(Pixel coordinate grounding data)
Segment Open

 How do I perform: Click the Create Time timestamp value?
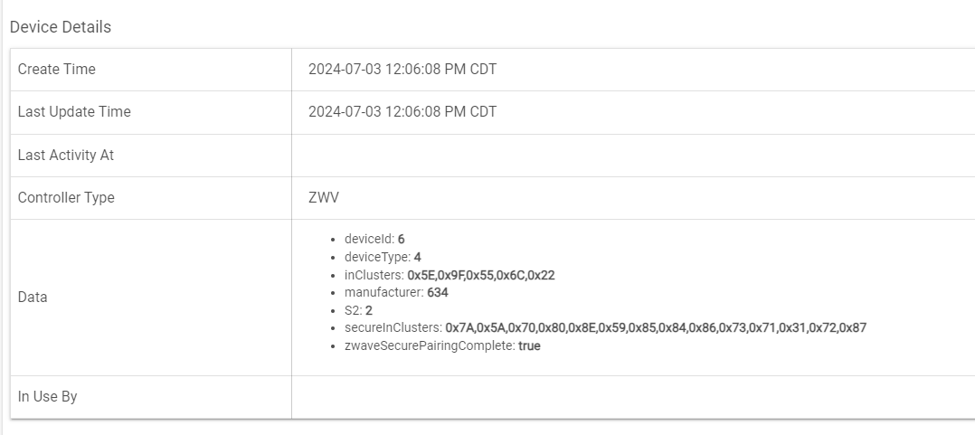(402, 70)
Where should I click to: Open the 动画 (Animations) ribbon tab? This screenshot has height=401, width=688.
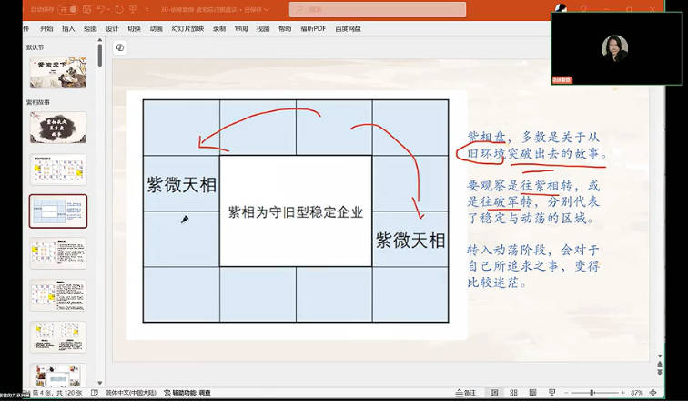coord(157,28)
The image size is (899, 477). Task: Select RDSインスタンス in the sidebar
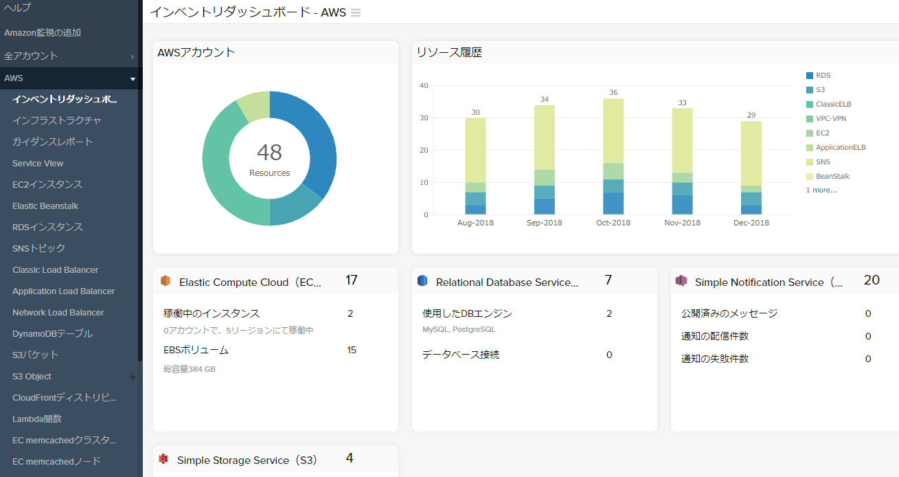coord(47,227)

Segment Closed
Segment Open

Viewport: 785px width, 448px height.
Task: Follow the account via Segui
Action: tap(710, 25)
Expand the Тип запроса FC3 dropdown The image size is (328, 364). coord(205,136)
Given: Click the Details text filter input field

Segment Closed

*Exercise objective*: Copy exactly the stretch of data above from the line with "Expand the Тип" through the line with "Given: Click the", and omit all other lines.

*Task result*:
Expand the Тип запроса FC3 dropdown The image size is (328, 364). coord(205,136)
Given: Click the Details text filter input field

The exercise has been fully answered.